Geminello Alvi, "Corriere della Sera" 30/8/2002, pagina 1., 30 agosto 2002
L’epopea di Gilgamesh (III millennio avanti Cristo) documenta il primo disastro ecologico della storia: l’eroe taglia le foreste di cedro e uccide Humbaba, dio di quei boschi
L’epopea di Gilgamesh (III millennio avanti Cristo) documenta il primo disastro ecologico della storia: l’eroe taglia le foreste di cedro e uccide Humbaba, dio di quei boschi. Una maledizione divina è la punizione: l’aridità avrebbe cacciato i Sumeri dalle loro terre. Nel 1750 prima di Cristo i codici di Hammurabi punivano chi tagliasse gli alberi senza permesso. Platone scrive di erosioni alle colline della Grecia.
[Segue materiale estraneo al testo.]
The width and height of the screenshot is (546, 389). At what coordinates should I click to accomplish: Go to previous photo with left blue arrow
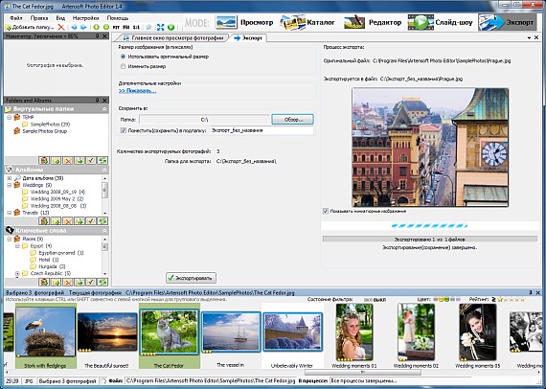click(74, 27)
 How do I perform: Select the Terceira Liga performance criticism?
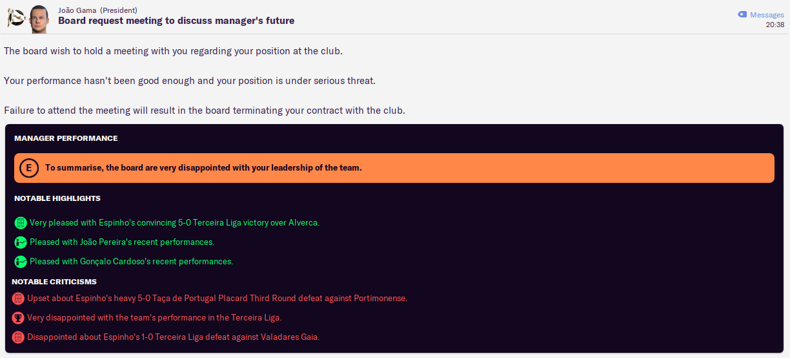pyautogui.click(x=154, y=318)
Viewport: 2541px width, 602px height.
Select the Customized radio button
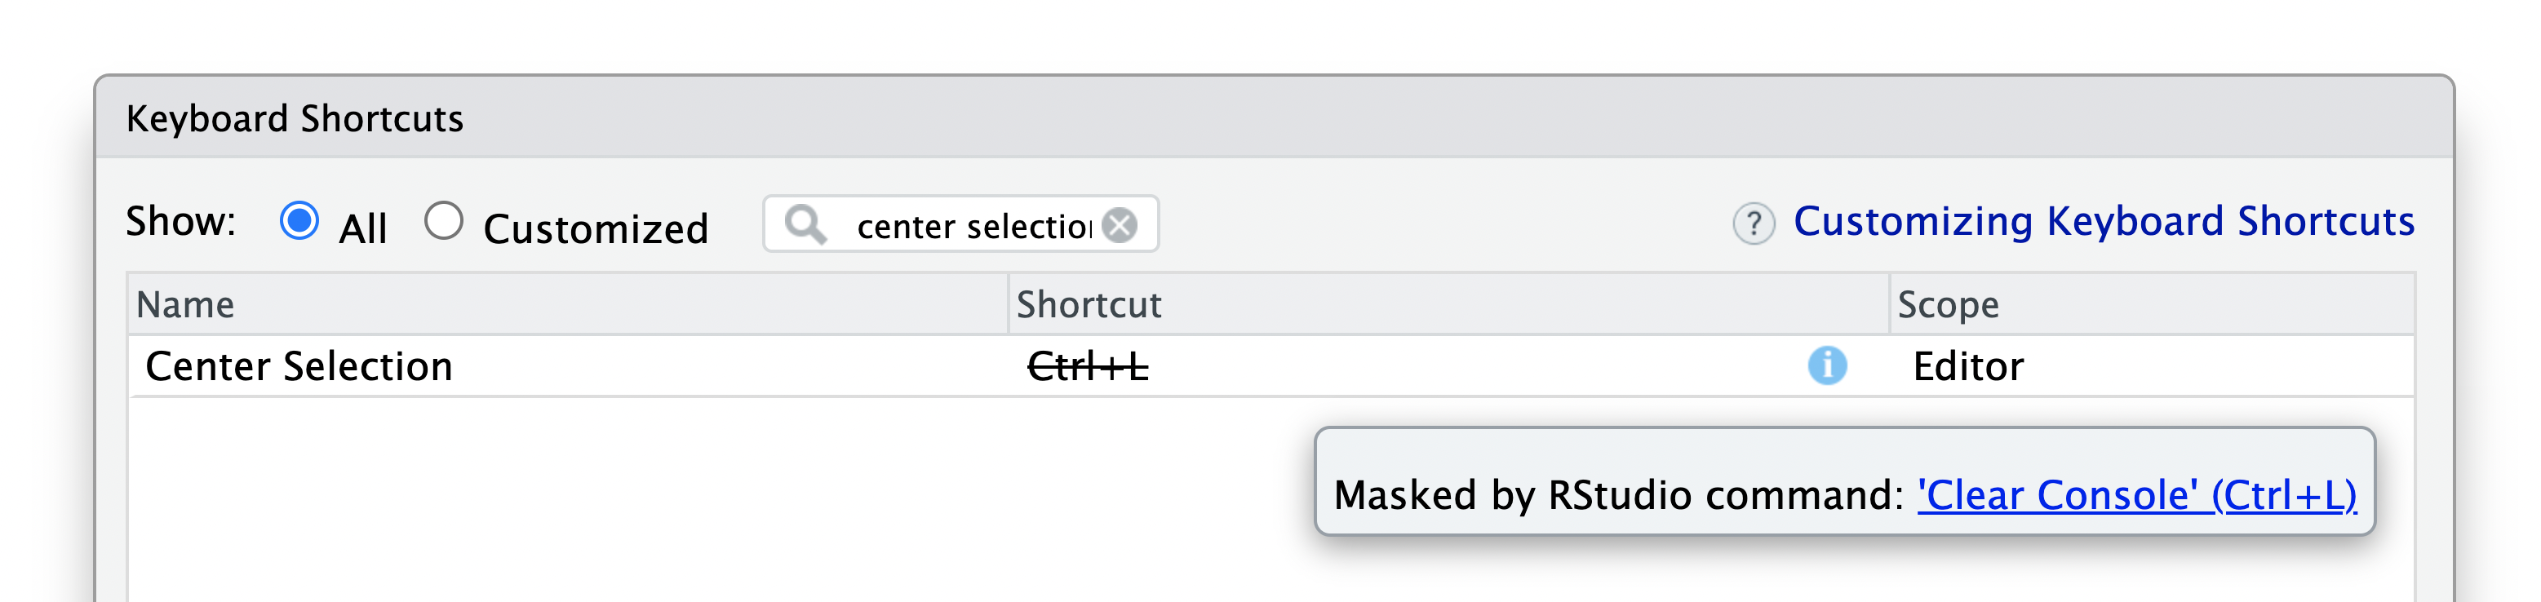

Orazio si lamenta per il fumo e il rumore di Roma ("infamis aer" era l’aria della città), mentre il tossicologo Jerome Nriagu spiega che il declino dell’Urbe è legata anche a un generale avvelenamento da piombo: in un solo giorno i benestanti ne ingerivano fino a un grammo, dal momento che lo utilizzavano per trattare l’uva e addolcire il vino. Tra i disastri ecologici del passato, l’inquinamento da carbone che nel 1257 obbligò Eleonora di Provenza a lasciare il castello di Nottingham.